Hierarchically porous carbons with optimized nitrogen doping as highly active electrocatalysts for oxygen reduction

Development of efficient, low-cost and stable electrocatalysts as the alternative to platinum for the oxygen reduction reaction is of significance for many important electrochemical devices, such as fuel cells, metal–air batteries and chlor-alkali electrolysers. Here we report a highly active nitrogen-doped, carbon-based, metal-free oxygen reduction reaction electrocatalyst, prepared by a hard-templating synthesis, for which nitrogen-enriched aromatic polymers and colloidal silica are used as precursor and template, respectively, followed by ammonia activation. Our protocol allows for the simultaneous optimization of both porous structures and surface functionalities of nitrogen-doped carbons.
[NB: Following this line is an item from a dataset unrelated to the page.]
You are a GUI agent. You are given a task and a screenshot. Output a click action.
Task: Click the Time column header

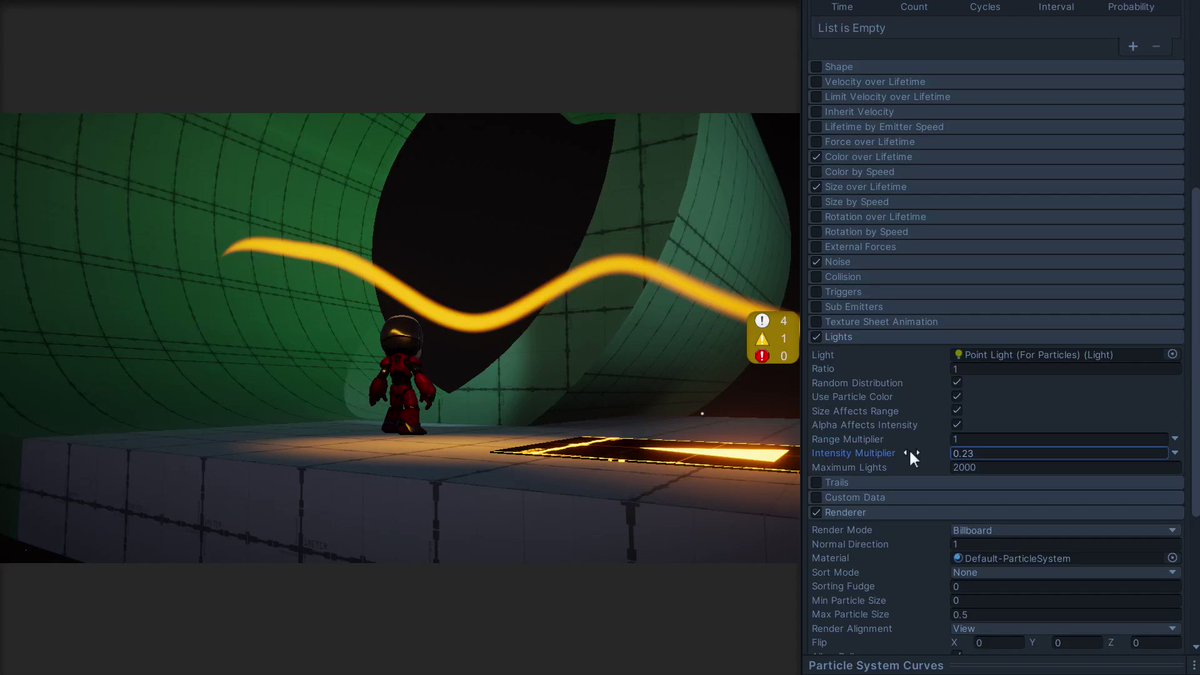[841, 7]
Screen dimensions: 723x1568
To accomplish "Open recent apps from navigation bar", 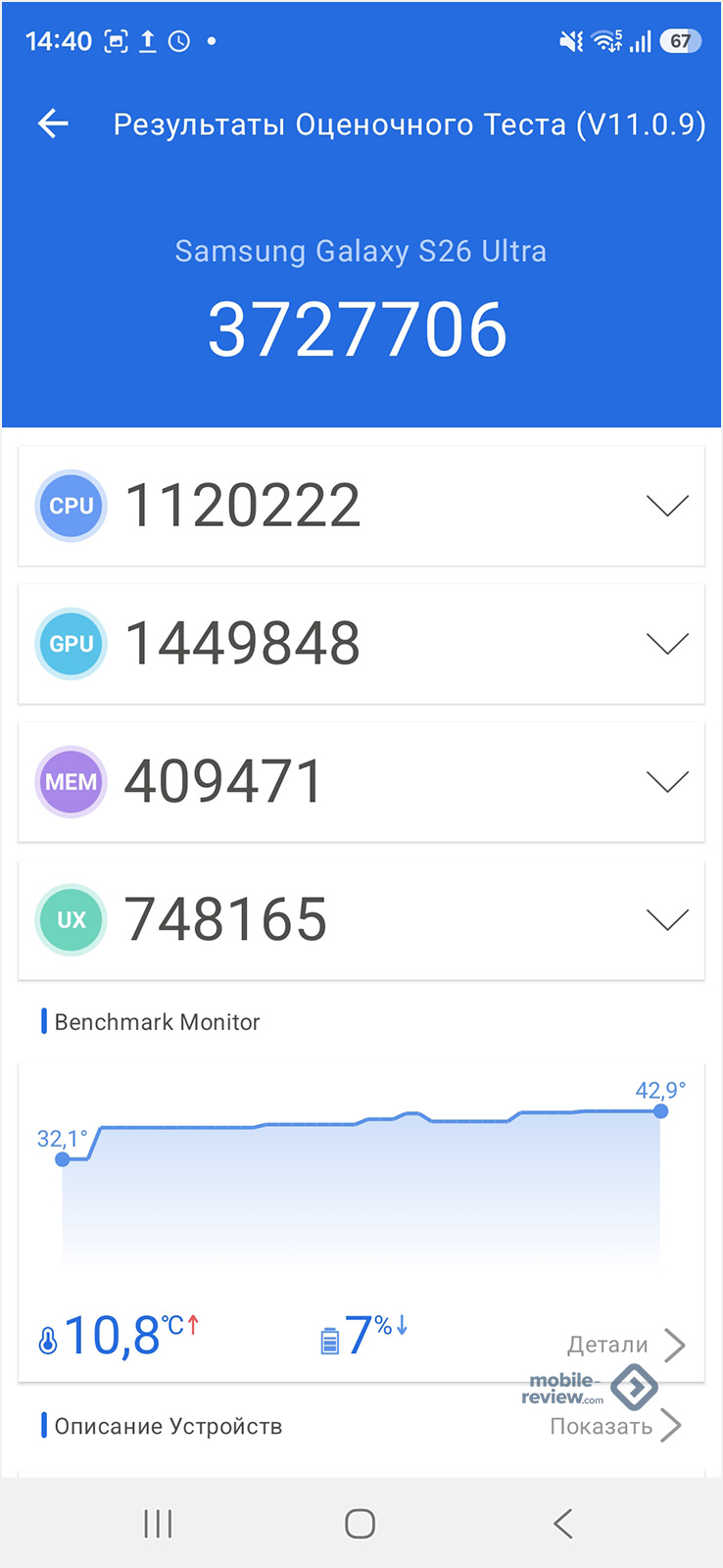I will 158,1524.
Accordingly, the prepared catalysts show the highest oxygen reduction reaction activity (half-wave potential of 0.85 V versus reversible hydrogen electrode with a low loading of 0.1 mg cm−2) in alkaline media among all reported metal-free catalysts. Significantly, when used for constructing the air electrode of zinc–air battery, our metal-free catalyst outperforms the state-of the-art platinum-based catalyst. There is substantial research underway into the development of efficient and stable electrocatalysts as alternatives to platinum for the oxygen reduction reaction. Here, the authors optimize both porosity and surface functionalization of a nitrogen doped carbon material to achieve notable performance.